Au cours des années 1960, face à l’invasion télévisuelle des foyers japonais, l’industrie cinématographique dût redoubler d’imagination pour lutter contre la désertion des salles obscures. Les studios firent confiance, en un premier temps, aux enfants terribles de la nouvelle vague. Enchaînant les films sulfureux et bon-marché dans lesquels apparaissaient en filigrane les angoisses de leur propre génération, Kiju Yoshida, Seijun Suzuki, Hiroshi Teshigahara et consorts donnèrent ainsi voix à leurs désirs et indignation. Dès la fin de la décennie, sur les bases jetées par ces cinéastes novateurs, ce fût au tour du cinéma d’exploitation de se réinventer. Le chanbara1 et les films de yakuzas connaissaient alors, sous l’impulsion de réalisateurs comme Hideo Gosha, Kenji Misumi ou Kinji Fukasaku, une évolution proche de celle du western et du polar américains, voyant s’entrechoquer renouvellement des formes et commentaire social sous les éclaboussures de sang. Dans ce contexte, où toute innovation paraissait bonne à prendre, un genre bien particulier allait émerger : ce fût la naissance de la Pinky Violence.

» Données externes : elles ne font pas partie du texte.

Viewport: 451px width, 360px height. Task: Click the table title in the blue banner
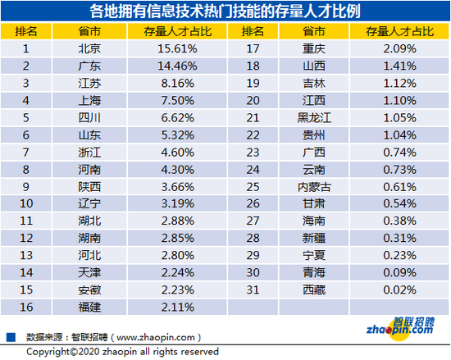pos(225,11)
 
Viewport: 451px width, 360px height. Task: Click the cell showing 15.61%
pos(177,48)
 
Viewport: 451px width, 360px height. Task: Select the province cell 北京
pos(89,48)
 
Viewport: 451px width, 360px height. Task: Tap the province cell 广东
pos(89,66)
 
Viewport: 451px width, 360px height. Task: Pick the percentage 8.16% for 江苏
pos(177,83)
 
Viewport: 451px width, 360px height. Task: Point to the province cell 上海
pos(89,100)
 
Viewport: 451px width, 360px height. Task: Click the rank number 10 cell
pos(26,203)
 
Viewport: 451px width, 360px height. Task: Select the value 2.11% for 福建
pos(177,307)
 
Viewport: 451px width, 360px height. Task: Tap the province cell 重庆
pos(314,48)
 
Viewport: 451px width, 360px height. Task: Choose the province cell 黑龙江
pos(314,117)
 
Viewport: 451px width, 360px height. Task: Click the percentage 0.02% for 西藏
pos(399,289)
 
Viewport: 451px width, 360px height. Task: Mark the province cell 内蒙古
pos(314,187)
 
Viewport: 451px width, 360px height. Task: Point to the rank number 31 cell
pos(253,289)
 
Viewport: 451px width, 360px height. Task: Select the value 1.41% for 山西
pos(399,66)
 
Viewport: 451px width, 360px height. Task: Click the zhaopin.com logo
pos(400,329)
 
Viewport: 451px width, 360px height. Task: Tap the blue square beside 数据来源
pos(11,337)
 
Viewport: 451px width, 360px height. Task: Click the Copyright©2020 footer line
pos(122,352)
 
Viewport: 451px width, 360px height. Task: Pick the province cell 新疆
pos(314,238)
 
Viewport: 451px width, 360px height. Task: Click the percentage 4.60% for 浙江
pos(177,153)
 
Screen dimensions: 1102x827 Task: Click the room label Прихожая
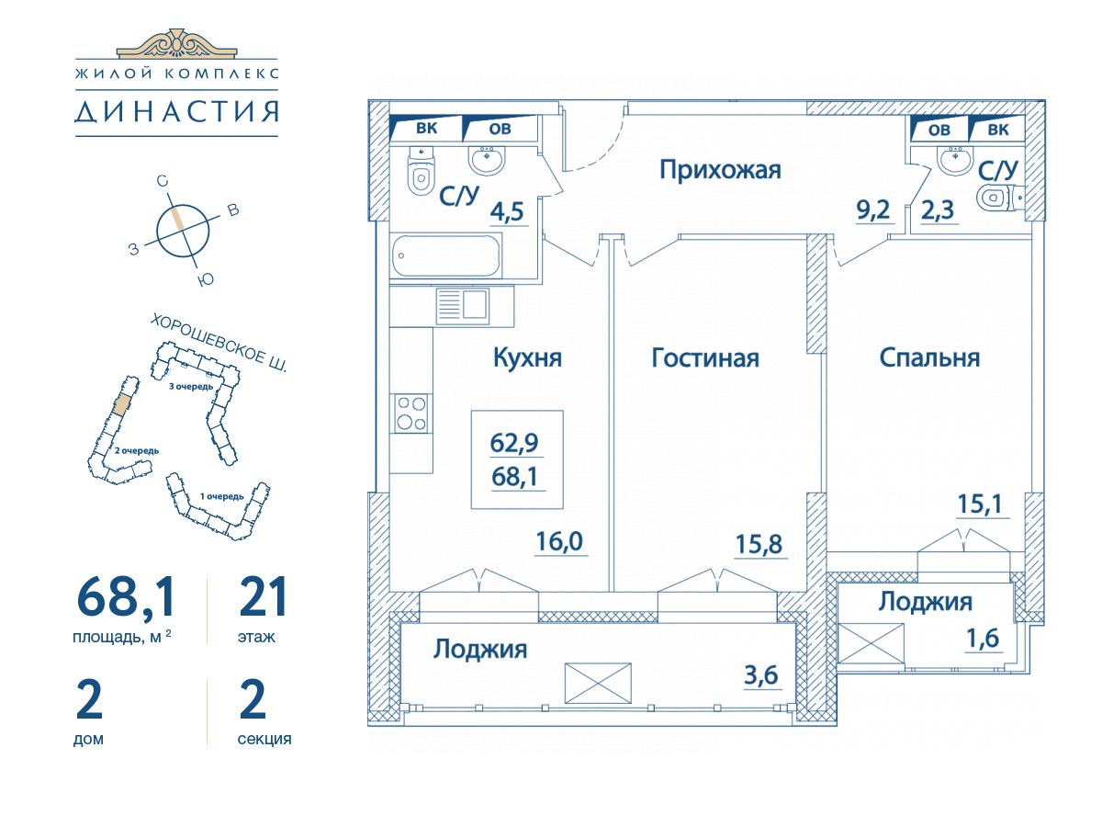point(720,170)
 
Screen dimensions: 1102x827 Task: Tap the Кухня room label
point(527,358)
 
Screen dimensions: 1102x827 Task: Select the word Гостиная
point(705,358)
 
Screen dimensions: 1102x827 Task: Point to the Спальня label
point(929,358)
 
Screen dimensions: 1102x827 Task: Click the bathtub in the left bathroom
point(446,255)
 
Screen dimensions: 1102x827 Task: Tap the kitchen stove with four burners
point(411,414)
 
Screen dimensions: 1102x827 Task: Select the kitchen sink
point(462,305)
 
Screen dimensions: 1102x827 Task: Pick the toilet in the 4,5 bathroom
point(421,171)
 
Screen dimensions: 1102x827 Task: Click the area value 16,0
point(559,542)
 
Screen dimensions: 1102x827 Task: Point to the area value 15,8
point(759,544)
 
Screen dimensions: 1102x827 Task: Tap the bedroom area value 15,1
point(980,504)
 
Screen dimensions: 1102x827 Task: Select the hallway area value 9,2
point(873,210)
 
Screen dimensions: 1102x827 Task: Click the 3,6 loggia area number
point(761,675)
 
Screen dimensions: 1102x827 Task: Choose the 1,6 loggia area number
point(983,639)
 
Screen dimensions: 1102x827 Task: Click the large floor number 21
point(263,596)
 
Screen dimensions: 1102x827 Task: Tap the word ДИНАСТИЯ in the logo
point(176,112)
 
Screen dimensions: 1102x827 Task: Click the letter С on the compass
point(162,181)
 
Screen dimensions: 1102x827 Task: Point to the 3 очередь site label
point(191,387)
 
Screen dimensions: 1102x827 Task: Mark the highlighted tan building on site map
point(121,403)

Lady Snowblood (Toshiya Fujita, 1973)Mêlant la violence des jitsuroku2 à l’érotisme déviant du Roman Porno, des femmes bafouées faisaient jaillir dans ces films joyeusement irrévérencieux le sang de leurs ennemis au rythme endiablé du rock à la mode. Souvent, l’hémoglobine écarlate finissait par recouvrir les kimonos blancs et, dans le meilleur des cas, les corps dénudés des actrices. En somme, nous avons là à faire à un pur plaisir audiovisuel que Russ Meyer lui-même n’aurait certainement pas renié. Pourtant, bien loin de l’étiquette de sexploitation à la japonaise que s’empressèrent de lui accoler les gardiens de la bien-pensance, le genre met surtout en scène des héroïnes qui deviennent les maîtresses indéniables de leur environnement, si ce n’est de leur destin ; des femmes qui feront trembler sur leur passage sanglant l’hypocrisie d’une société exploitant sans scrupules la misogynie de ses traditions. Rapidement la Pinky Violence allait intégrer des éléments d’autres genres, du kaidan3 au film historique, et constituer un corpus aussi cohérent qu’étonnant de diversité thématique et formelle. Lady Snowblood de Toshiya Fujita en représente l’un des incontestables fleurons, le réalisateur issu des Romans Pornos de la Nikkatsu signant pour la Toho une fresque historique d’une éloquente pudeur.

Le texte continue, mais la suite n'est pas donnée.